Our time in Brittany had come to an end and we set off on the road from Sizun to Ouistreheim. It was a short journey and so we stopped at Dol de Bretagne and then again in Caen before sadly boarding the overnight ferry back to the UK.
The Cathedral of St Samson in Dol de Bretagne is very important in Brittany – one of the original seven Bishoprics established by the evangelising monks from Cornwall. Samson, an aristocrat and a Welsh monk, established a monastery in Dol in c.550 and King Judual made him a Bishop shortly afterwards. By 848 when Nominoë was crowned King of Brittany, Samson’s monastery had been replaced with a Romanesque Cathedral which became the religious capital of Brittany.

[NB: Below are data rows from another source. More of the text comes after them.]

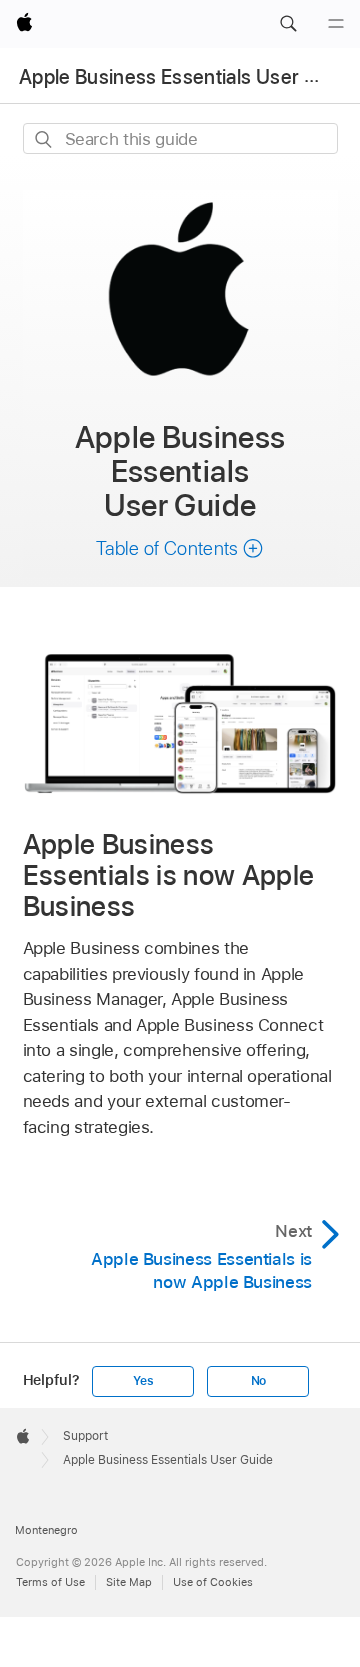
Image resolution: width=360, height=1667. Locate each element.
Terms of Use (50, 1582)
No (259, 1381)
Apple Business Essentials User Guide (187, 77)
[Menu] (336, 24)
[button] (288, 24)
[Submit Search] (44, 139)
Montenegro (46, 1530)
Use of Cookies (213, 1582)
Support (85, 1436)
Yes (143, 1381)
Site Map (129, 1582)
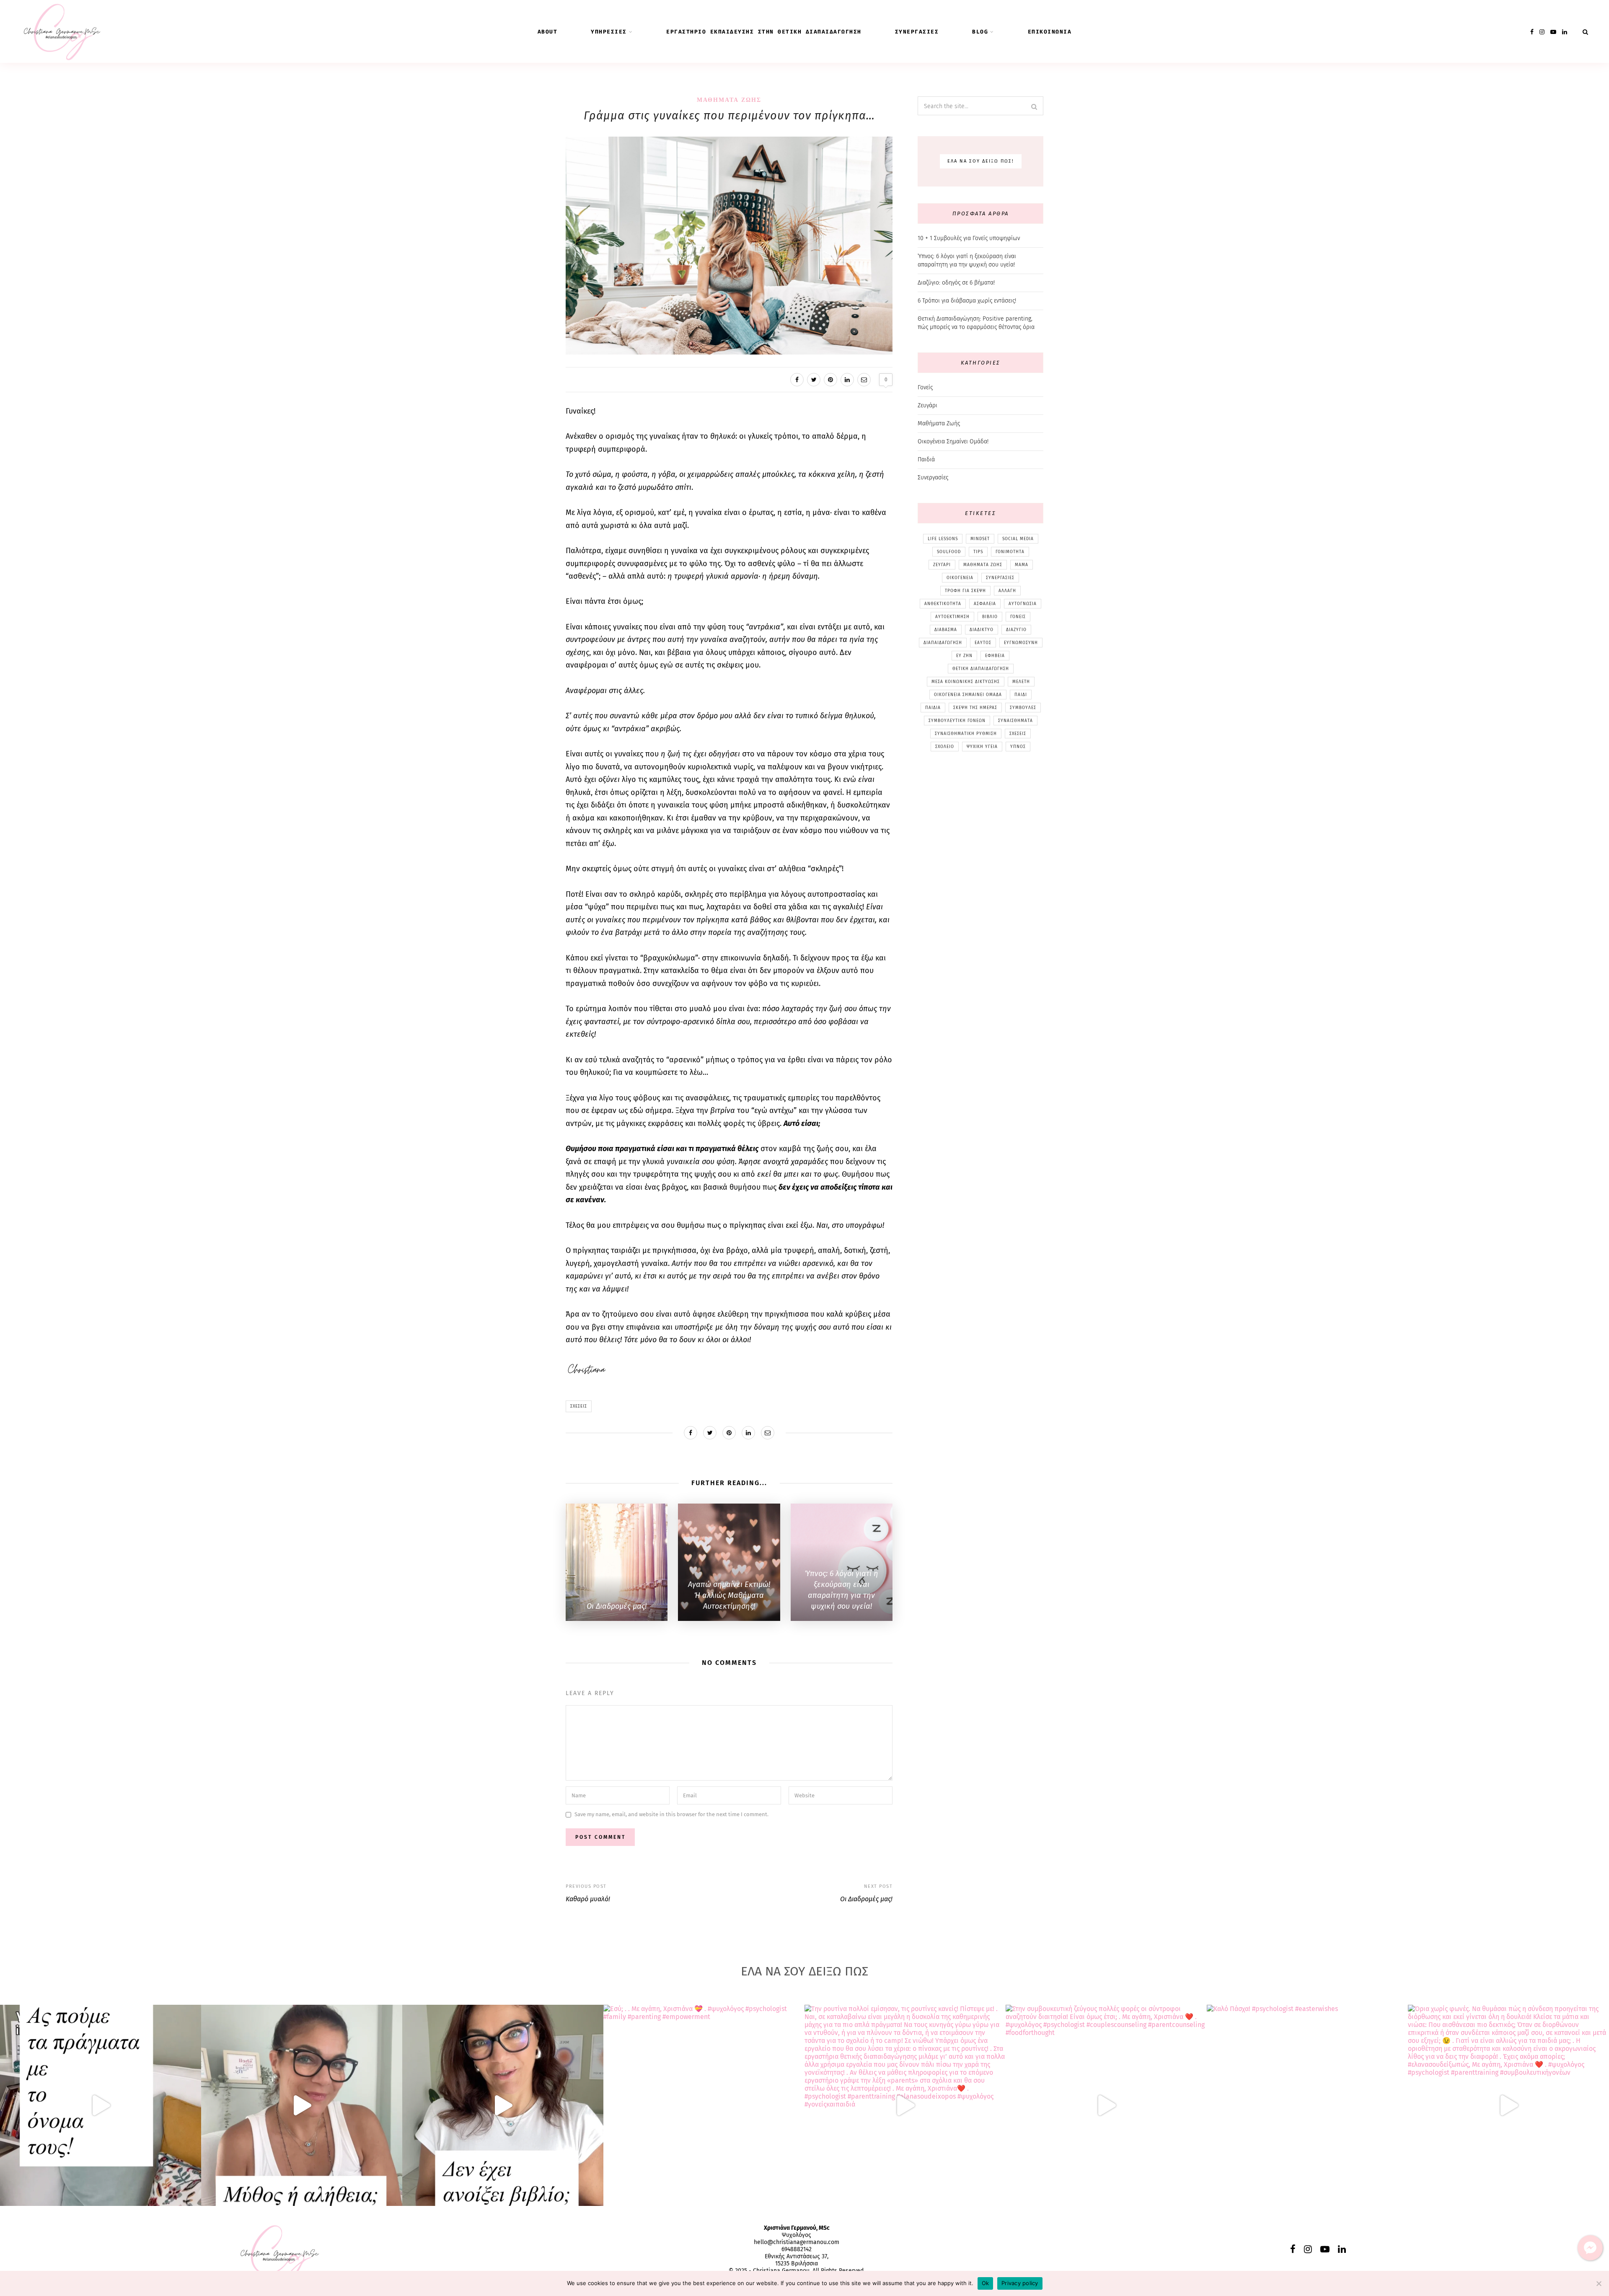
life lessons (943, 538)
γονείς (1018, 616)
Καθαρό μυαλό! (588, 1899)
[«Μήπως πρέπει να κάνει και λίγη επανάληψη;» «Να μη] (502, 2105)
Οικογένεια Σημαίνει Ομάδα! (953, 441)
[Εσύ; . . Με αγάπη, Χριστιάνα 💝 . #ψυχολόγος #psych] (703, 2105)
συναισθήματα (1015, 720)
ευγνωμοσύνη (1021, 642)
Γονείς (925, 387)
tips (978, 551)
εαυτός (983, 642)
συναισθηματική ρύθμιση (966, 733)
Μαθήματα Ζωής (729, 100)
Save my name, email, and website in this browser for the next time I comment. (671, 1815)
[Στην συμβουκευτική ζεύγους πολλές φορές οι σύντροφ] (1106, 2105)
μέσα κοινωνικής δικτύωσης (965, 681)
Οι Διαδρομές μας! (866, 1899)
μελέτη (1021, 681)
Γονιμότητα (1010, 551)
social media (1018, 538)
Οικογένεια (960, 577)
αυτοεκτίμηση (952, 616)
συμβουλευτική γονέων (957, 720)
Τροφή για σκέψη (965, 590)
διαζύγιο (1016, 629)
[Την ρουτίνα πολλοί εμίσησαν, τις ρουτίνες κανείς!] (905, 2105)
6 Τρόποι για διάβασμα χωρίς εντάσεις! (967, 300)
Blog (980, 31)
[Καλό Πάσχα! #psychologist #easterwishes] (1307, 2105)
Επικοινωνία (1050, 31)
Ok (985, 2283)
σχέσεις (578, 1406)
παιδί (1020, 694)
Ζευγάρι (927, 405)
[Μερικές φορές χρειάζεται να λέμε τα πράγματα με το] (100, 2105)
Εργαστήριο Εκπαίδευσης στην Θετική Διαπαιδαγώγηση (763, 31)
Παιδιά (926, 459)
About (548, 31)
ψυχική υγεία (982, 746)
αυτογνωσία (1023, 603)
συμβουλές (1023, 707)
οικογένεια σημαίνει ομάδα (968, 694)
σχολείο (944, 746)
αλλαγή (1007, 590)
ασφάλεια (985, 603)
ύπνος (1018, 746)
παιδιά (933, 707)
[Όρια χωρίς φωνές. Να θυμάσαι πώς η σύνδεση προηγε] (1508, 2105)
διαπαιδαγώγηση (942, 642)
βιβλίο (990, 616)
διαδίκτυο (981, 629)
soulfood (949, 551)
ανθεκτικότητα (942, 603)
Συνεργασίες (917, 31)
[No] (1598, 2283)
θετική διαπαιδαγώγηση (980, 668)
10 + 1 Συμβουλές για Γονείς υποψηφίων (969, 238)
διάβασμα (945, 629)
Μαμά (1021, 564)
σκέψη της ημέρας (975, 707)
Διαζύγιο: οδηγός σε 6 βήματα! (956, 282)
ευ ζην (964, 655)
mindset (980, 538)
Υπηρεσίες (609, 31)
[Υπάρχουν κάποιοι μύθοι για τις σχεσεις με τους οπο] (301, 2105)
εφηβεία (995, 655)
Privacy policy (1019, 2283)
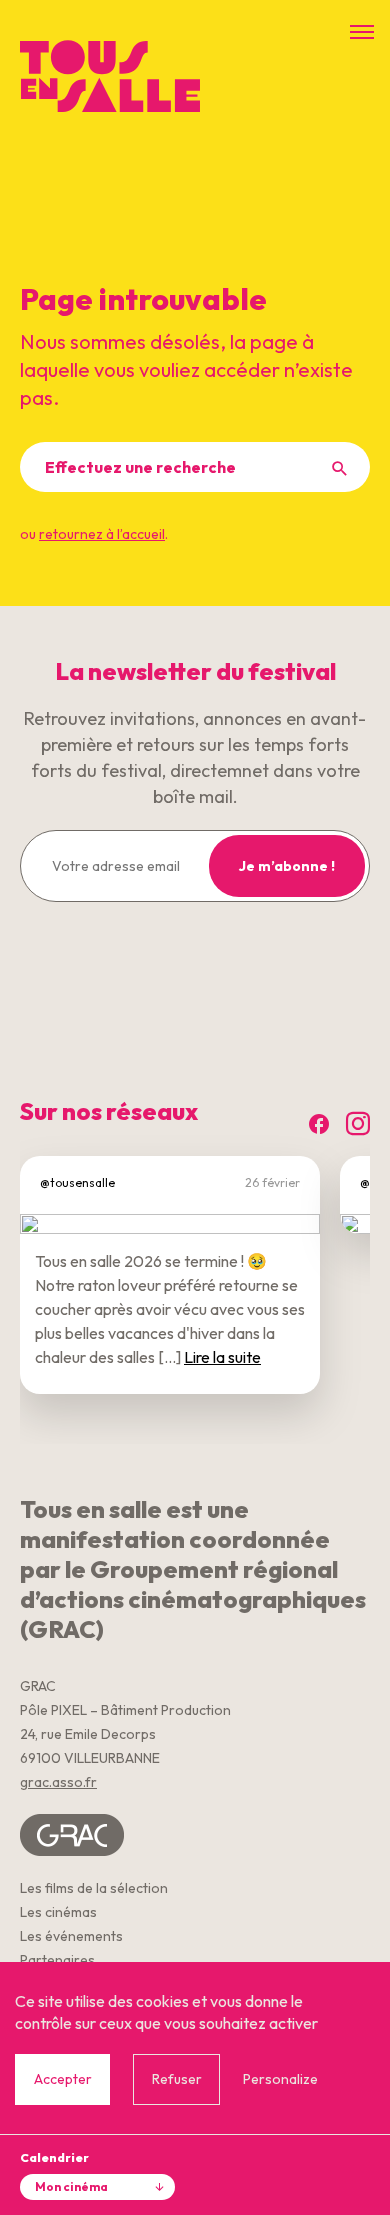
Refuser (177, 2079)
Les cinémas (58, 1912)
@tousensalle (77, 1182)
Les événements (71, 1936)
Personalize (280, 2079)
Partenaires (57, 1960)
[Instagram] (358, 1125)
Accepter (63, 2079)
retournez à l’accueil (102, 534)
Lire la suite (222, 1357)
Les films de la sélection (94, 1888)
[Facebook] (319, 1125)
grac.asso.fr (58, 1782)
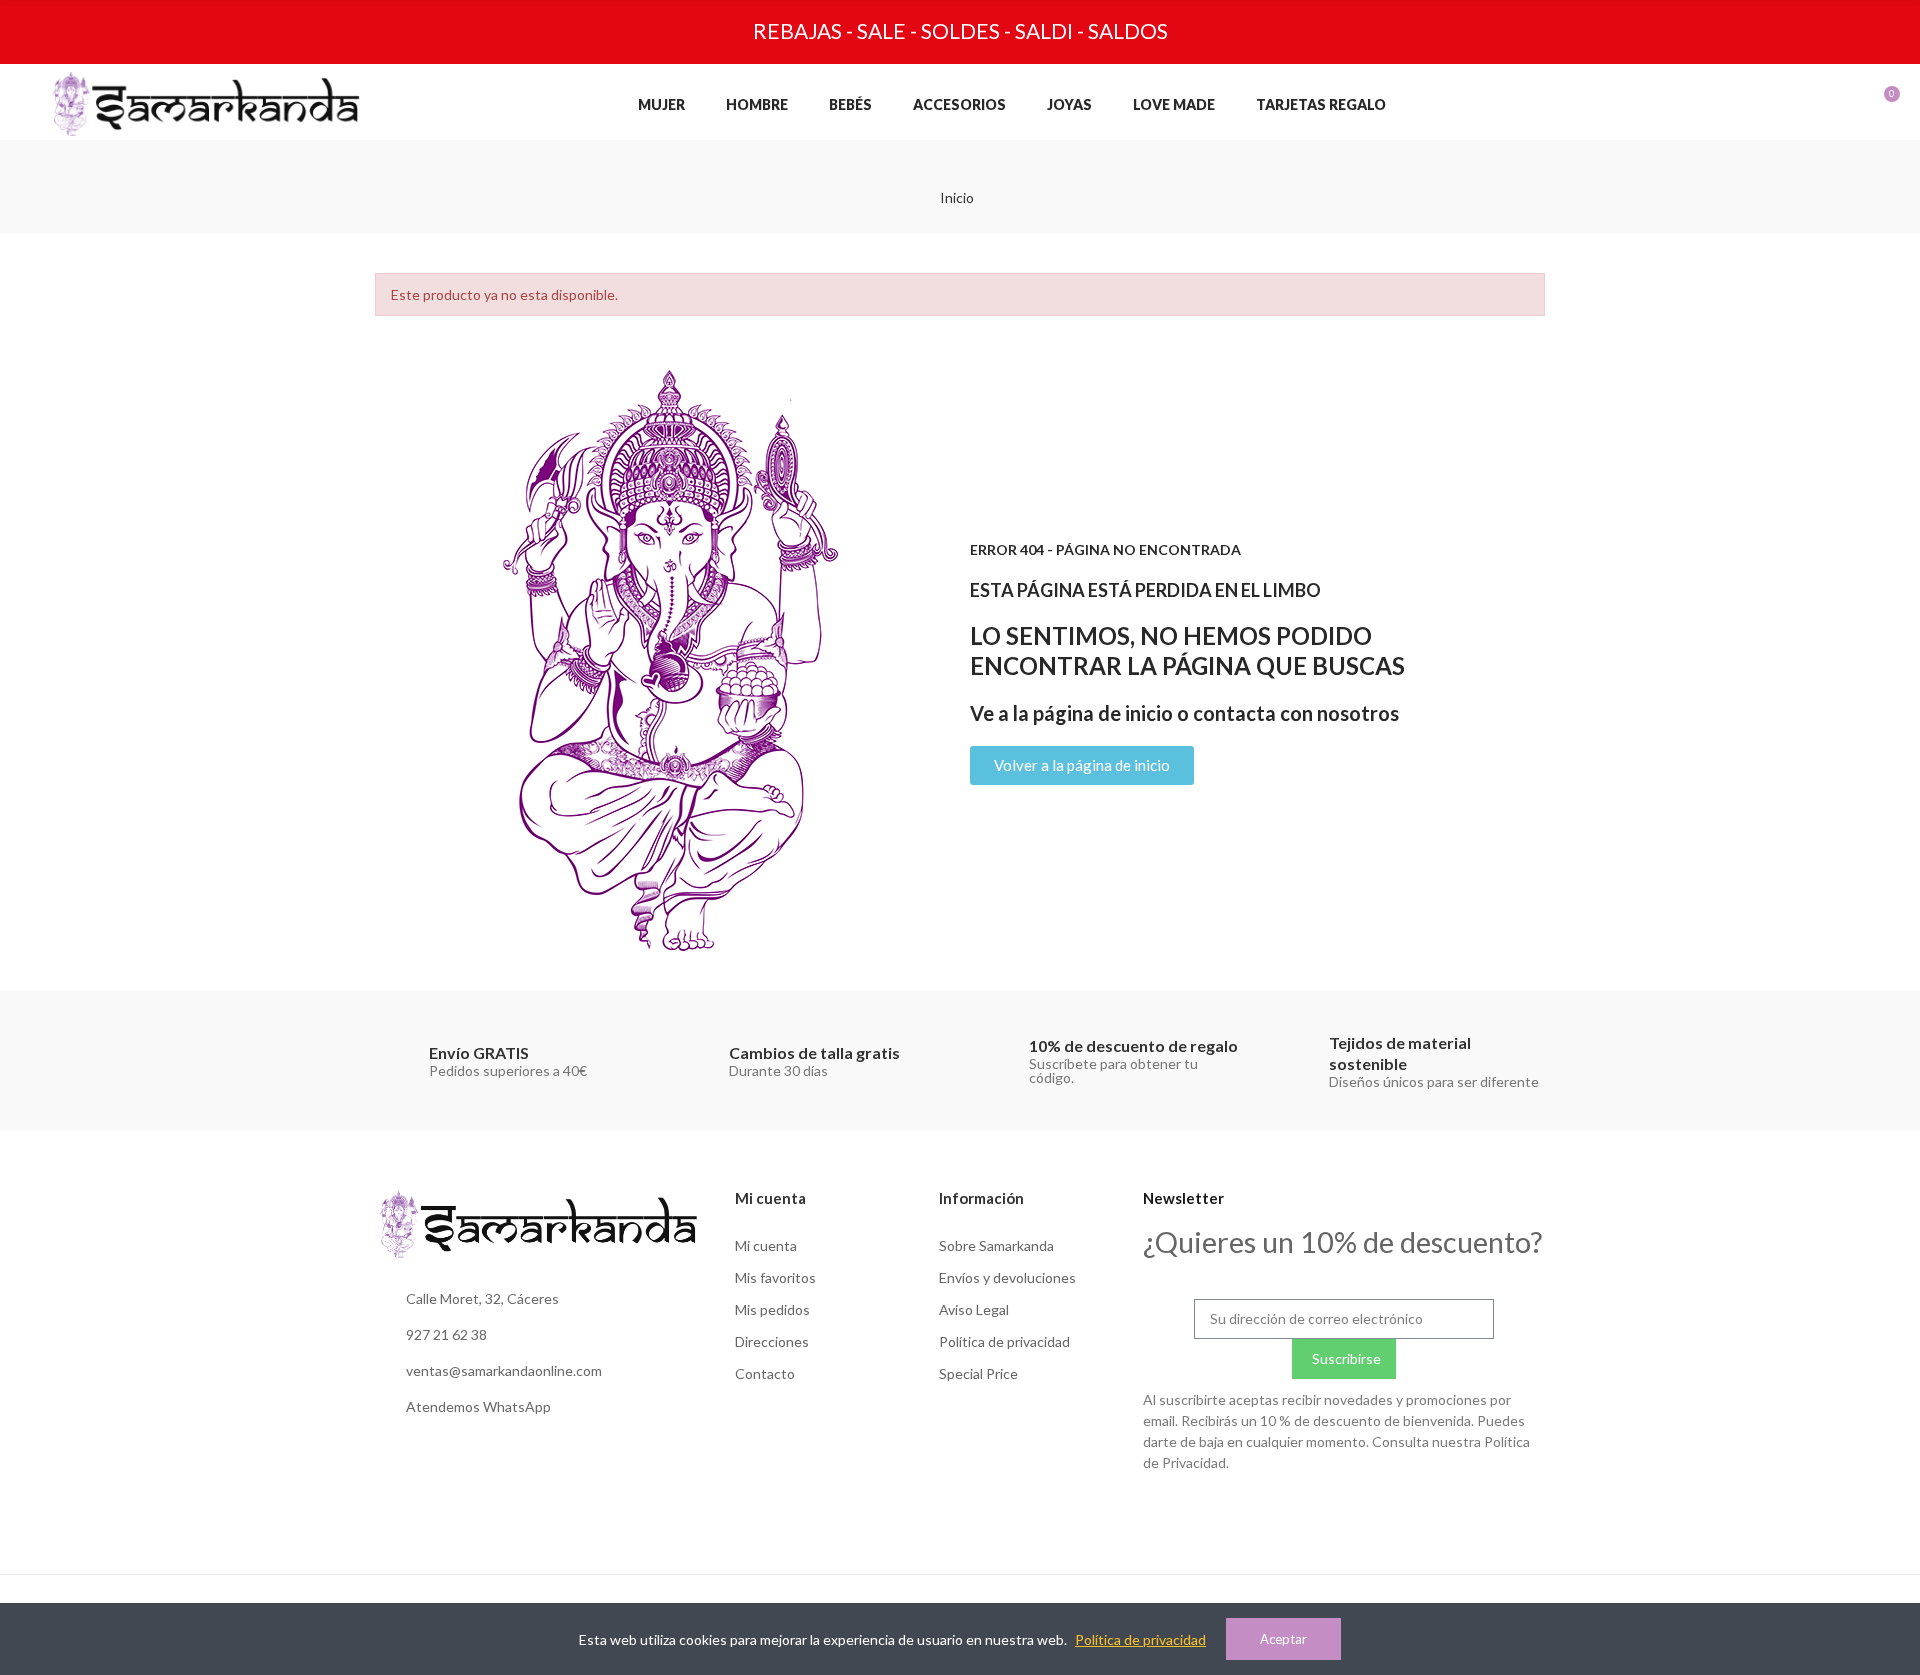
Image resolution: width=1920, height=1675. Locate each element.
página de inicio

This Cathedral was mainly destroyed in1203 by an English King, Jean sans Terre, and today’s building dates from the 13C. The west façade shows the changes over the centuries with a Romanesque doorway, and the incomplete north tower which was started in 1520 but ran out of money.
The north side of the Cathedral is apparently more or less unchanged since the 13C
Building work on the south side continued until the 19C. The Great Porch dates to the 14C, with decorative carvings in white added by Jean Boucher in the 19C. The little porch, or the ‘Porch of the Bishop’, was built in the 13C and afforded the Bishop a private entrance into the Cathedral. The south tower was built between the 13C and 17C, with the steeple added in the 17C.